2014 Venezuela results
During the years ended December 31, 2014 and 2013, the Company settled $5.7 million and $55.9 million of U.S. dollar denominated intercompany payables and accounts payable in Venezuela, respectively. In the year ended December 31, 2014, $4.9 million was authorized at the official rate and $0.8 million was authorized at the 4.30 BsF per U.S. dollar rate. There were approximately $44.3 million of U.S. dollar payables which the Company expects to settle at the SICAD 2 rate as of December 31, 2014. For the year ended December 31, 2013 settlements were made at the rate of 4.30 BsF per U.S. dollar on U.S. dollar denominated intercompany payables and accounts payable. Settlements were made at the rate of of 4.30 BsF per U.S. dollar on U.S. dollar denominated intercompany payables and accounts payable in the year ended December 31, 2013 because the authorization for copper imports was submitted prior to the devaluation on February 13, 2013. For the year ended December 31, 2012, all transactions were settled at the 4.30 BsF per U.S. dollar rate, the official rate during this time.
At December 31, 2014 and 2013, the Company’s total assets in Venezuela were approximately $43 million and $367 million and total liabilities were approximately $51 million and $103 million, respectively. At December 31, 2014 and 2013, included within total assets were BsF denominated monetary assets of approximately $37 million and $238 million, which consisted primarily of approximately $31 million and $194 million of cash, and approximately $2 million and $40 million of accounts receivable, respectively. At December 31, 2014 and 2013, included within total liabilities were BsF denominated monetary liabilities of approximately $7 million and $65 million, which consisted primarily of accounts payable and other accruals.
Sales in Venezuela were 2% and 4% of our consolidated net sales for each of the years ended December 31, 2014 and 2013. Operating loss in Venezuela was 27% of our consolidated operating income loss or the year ended December 31, 2014 and operating income in Venezuela was 31% of our consolidated operating income for the year ended December 31, 2013, respectively. For the year ended December 31, 2014, Venezuela’s sales and cost of goods sold were approximately 100% and 66% BsF denominated and approximately 0% and 34% U.S. dollar denominated, respectively. For the year ended December 31, 2013, Venezuela’s sales and cost of goods sold were approximately 99% and 41% BsF denominated and approximately 1% and 59% U.S. dollar denominated, respectively.

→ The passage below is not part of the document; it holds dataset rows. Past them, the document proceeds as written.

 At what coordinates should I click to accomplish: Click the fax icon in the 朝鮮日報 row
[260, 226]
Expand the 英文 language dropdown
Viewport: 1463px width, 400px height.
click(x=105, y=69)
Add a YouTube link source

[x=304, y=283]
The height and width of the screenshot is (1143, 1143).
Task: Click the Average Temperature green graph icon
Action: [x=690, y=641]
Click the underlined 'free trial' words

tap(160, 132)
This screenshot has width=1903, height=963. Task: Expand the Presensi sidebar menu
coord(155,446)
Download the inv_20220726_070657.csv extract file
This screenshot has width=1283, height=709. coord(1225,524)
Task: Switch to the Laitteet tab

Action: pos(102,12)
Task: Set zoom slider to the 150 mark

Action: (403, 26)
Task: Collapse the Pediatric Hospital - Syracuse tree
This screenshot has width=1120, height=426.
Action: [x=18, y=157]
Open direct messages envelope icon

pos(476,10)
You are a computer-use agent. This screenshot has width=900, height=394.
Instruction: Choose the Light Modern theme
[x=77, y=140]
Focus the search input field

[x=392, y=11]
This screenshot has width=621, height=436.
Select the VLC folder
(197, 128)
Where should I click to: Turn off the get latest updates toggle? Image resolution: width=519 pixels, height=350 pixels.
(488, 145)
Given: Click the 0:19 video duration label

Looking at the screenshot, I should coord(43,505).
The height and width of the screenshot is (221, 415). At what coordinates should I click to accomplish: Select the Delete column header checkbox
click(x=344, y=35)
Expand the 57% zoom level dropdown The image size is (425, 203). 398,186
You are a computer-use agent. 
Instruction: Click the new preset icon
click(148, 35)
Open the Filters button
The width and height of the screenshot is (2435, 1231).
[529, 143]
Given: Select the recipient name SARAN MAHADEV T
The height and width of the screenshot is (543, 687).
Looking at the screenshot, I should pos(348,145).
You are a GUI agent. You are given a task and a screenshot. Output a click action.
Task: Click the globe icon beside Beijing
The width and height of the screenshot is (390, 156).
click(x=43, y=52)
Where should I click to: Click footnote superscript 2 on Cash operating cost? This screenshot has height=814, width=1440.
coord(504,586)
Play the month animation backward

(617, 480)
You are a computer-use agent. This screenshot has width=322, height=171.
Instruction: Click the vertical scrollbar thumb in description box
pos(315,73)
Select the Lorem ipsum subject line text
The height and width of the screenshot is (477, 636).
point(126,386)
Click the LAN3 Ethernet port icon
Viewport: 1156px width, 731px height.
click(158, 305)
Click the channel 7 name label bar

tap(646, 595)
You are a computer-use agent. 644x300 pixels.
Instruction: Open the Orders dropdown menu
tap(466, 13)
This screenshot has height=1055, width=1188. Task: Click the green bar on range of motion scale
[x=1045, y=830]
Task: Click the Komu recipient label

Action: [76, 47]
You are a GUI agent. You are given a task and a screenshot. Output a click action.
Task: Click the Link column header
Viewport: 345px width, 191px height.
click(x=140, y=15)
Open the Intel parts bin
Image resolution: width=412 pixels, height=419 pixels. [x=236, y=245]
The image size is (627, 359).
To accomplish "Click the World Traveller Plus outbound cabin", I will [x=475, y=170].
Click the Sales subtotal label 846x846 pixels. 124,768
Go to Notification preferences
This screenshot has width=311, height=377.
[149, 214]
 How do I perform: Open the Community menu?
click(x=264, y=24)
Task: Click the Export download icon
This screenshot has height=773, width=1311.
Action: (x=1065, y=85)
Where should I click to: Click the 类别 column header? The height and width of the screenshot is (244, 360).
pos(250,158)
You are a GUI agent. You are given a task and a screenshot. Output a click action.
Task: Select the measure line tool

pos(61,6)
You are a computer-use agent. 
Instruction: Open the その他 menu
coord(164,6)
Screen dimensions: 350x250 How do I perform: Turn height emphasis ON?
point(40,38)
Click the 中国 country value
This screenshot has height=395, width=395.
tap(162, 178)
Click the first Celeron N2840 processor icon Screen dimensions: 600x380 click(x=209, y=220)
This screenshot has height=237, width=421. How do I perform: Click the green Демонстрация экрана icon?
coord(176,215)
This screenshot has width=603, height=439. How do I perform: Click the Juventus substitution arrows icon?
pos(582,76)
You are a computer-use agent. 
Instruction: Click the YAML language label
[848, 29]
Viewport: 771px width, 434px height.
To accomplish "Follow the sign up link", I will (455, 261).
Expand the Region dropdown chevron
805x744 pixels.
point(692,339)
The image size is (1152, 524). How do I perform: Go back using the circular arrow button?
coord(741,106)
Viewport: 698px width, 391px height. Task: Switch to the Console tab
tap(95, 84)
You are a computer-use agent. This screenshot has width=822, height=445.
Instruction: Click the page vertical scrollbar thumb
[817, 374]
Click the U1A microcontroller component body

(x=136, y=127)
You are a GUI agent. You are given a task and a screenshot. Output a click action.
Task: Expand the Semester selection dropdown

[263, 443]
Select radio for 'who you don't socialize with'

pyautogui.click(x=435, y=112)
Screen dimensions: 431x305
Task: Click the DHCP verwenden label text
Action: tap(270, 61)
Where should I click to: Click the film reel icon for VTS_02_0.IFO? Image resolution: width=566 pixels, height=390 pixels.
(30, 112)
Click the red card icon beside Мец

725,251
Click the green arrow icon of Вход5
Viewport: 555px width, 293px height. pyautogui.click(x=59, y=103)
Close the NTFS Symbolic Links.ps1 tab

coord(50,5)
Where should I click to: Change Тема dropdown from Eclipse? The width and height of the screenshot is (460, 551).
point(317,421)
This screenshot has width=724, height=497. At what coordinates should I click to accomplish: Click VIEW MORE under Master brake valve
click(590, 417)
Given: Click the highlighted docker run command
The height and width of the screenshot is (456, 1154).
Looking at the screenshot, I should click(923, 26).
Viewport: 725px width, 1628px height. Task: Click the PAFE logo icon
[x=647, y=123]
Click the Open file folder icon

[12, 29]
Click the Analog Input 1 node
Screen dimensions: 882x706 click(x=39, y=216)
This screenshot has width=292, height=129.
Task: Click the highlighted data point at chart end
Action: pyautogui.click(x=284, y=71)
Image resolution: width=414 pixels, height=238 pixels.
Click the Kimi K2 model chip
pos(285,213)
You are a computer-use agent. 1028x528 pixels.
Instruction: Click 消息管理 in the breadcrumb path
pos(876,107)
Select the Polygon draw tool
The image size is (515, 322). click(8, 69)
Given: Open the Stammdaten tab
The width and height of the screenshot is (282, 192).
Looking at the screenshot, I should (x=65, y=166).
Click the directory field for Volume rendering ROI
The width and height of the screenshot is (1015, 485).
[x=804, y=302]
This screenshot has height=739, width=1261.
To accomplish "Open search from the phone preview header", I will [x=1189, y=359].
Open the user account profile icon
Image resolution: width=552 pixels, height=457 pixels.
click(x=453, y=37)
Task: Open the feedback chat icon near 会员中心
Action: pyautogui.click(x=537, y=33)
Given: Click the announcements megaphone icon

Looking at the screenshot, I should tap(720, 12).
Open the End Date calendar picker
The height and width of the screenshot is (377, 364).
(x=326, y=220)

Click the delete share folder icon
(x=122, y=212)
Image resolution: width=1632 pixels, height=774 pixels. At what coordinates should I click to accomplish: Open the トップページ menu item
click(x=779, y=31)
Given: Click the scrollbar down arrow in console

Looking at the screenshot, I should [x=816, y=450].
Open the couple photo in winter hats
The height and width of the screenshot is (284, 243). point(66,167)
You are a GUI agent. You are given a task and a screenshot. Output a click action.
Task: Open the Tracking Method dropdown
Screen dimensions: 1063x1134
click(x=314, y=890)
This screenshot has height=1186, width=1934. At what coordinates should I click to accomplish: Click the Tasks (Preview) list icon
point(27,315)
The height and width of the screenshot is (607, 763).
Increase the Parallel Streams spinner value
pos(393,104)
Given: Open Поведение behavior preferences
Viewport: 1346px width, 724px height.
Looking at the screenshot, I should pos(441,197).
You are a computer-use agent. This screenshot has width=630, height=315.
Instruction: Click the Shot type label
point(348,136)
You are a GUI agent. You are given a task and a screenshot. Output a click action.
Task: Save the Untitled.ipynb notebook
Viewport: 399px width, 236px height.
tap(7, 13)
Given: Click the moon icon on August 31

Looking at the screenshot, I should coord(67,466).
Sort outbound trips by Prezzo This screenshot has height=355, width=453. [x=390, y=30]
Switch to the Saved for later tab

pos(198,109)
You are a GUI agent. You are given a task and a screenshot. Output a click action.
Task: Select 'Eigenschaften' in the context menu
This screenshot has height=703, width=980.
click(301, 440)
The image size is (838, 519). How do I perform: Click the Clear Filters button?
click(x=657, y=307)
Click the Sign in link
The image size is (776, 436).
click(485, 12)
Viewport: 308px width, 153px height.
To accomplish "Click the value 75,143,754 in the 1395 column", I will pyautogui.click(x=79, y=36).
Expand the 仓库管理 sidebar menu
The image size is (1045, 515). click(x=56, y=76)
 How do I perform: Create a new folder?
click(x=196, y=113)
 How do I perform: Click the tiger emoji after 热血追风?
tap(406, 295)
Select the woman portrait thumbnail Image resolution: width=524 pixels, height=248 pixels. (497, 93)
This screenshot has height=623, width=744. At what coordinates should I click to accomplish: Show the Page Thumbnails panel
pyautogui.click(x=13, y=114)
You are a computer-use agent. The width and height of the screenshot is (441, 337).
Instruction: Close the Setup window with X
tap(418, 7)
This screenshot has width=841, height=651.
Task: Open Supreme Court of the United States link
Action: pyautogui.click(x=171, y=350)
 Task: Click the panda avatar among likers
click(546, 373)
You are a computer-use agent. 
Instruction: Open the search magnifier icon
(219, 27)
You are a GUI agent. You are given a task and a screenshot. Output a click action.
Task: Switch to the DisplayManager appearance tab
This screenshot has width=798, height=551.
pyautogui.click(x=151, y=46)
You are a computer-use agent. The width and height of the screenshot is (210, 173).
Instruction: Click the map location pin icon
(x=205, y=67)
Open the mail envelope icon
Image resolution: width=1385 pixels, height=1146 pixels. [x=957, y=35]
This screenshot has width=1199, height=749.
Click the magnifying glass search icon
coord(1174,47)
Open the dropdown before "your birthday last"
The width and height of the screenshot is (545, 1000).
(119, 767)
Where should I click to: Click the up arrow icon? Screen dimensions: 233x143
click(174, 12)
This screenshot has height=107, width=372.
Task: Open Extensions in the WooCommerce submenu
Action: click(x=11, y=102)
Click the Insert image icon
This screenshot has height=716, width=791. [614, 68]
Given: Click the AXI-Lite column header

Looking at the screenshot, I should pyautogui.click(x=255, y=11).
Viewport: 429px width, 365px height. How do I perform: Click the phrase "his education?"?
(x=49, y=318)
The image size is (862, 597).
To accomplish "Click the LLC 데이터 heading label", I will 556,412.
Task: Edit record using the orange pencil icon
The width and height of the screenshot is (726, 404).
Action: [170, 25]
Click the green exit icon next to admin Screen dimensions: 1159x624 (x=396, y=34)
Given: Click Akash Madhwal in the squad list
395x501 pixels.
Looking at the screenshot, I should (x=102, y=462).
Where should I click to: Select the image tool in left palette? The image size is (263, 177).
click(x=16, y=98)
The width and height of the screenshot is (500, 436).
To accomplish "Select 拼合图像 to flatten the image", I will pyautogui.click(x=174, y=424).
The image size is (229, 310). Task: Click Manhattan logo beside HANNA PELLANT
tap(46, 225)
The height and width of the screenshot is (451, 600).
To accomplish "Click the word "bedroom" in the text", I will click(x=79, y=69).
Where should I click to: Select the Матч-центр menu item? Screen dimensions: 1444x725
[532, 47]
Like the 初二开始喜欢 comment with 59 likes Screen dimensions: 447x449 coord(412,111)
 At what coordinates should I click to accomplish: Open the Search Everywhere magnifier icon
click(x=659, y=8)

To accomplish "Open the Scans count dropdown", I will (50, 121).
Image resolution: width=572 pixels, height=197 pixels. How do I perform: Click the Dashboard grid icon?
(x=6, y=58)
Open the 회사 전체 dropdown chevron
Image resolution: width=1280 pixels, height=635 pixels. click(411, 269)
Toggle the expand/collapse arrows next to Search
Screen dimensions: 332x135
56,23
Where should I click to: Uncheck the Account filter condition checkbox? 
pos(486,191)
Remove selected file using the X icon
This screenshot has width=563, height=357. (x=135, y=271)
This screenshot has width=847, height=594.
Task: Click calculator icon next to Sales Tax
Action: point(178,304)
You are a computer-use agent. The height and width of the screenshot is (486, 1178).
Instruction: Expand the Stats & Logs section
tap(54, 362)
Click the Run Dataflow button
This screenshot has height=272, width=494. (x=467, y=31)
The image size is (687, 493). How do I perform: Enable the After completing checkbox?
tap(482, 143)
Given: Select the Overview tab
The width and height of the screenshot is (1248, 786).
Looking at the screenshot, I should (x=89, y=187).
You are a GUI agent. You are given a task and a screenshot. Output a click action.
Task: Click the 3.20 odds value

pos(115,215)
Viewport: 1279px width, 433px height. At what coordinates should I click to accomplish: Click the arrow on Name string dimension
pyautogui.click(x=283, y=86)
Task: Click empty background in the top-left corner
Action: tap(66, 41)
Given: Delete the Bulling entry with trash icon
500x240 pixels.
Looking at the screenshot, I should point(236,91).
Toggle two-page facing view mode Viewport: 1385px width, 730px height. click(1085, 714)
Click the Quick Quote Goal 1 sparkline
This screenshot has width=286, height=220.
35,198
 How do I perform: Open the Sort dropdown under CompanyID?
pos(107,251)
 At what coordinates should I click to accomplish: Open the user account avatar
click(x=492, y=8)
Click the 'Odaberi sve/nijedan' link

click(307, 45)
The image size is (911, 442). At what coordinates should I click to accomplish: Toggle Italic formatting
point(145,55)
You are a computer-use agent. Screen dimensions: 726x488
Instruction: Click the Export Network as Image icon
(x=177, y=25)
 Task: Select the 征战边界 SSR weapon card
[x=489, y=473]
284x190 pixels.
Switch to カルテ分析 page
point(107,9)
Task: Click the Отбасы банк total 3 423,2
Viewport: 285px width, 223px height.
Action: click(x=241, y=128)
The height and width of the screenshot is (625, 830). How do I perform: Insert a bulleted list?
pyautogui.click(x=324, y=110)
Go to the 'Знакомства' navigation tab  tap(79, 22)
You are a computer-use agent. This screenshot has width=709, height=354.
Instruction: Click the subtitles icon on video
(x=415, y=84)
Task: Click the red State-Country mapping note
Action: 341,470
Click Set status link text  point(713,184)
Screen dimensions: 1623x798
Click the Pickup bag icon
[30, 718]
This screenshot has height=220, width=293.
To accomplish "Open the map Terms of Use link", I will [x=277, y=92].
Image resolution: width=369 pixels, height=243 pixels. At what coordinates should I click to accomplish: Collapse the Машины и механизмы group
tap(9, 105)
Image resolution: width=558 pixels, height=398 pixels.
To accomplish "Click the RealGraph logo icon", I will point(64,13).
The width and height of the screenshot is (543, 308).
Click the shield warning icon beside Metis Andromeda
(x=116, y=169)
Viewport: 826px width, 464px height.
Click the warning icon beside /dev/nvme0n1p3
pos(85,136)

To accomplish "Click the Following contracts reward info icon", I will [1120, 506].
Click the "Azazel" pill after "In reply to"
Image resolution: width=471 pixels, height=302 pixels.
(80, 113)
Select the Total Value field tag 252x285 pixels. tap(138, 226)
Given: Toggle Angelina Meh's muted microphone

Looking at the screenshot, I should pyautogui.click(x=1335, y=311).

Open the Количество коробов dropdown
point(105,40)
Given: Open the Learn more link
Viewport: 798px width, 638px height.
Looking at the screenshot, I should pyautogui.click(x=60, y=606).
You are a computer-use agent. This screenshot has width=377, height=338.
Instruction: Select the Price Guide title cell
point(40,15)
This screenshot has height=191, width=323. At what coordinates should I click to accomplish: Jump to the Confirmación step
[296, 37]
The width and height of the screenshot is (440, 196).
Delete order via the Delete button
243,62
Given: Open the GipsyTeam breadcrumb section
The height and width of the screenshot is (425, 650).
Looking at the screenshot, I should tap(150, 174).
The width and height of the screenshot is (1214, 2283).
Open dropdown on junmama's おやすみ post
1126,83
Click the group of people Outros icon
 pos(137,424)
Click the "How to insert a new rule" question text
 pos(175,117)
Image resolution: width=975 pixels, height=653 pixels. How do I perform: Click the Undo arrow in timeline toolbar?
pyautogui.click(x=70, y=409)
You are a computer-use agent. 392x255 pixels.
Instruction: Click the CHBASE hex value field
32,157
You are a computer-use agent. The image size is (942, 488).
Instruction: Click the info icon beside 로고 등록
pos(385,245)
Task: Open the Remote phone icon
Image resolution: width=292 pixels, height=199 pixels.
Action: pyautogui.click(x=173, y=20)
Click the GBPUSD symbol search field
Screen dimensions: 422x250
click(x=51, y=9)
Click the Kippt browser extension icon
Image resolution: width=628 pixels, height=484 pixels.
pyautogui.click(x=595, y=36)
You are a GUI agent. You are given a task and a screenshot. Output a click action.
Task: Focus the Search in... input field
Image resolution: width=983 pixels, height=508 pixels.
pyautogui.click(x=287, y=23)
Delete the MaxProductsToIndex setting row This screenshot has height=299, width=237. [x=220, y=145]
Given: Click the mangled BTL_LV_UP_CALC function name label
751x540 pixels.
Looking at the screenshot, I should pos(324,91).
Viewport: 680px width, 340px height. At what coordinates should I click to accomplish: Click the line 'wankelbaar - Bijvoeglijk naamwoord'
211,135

At December 31, 2014, $44.3 million U.S. dollar denominated intercompany payables remained pending over 180 days, which we expected would be settled at the SICAD 2 rate. At December 31, 2013, $37.6 million U.S. dollar denominated intercompany payables remained pending with CADIVI, which were expected to be settled at the 6.30 BsF per U.S. dollar rate. Approximately $22.4 million of the requested settlements had been pending up to 30 days, $15.1 million had been pending up to 180 days, and $0.1 million had pending over 180 days. Currency exchange controls in Venezuela continue to limit our ability to remit funds from Venezuela. We do not consider the net assets of Venezuela to be integral to our ability to service our debt and operational requirements.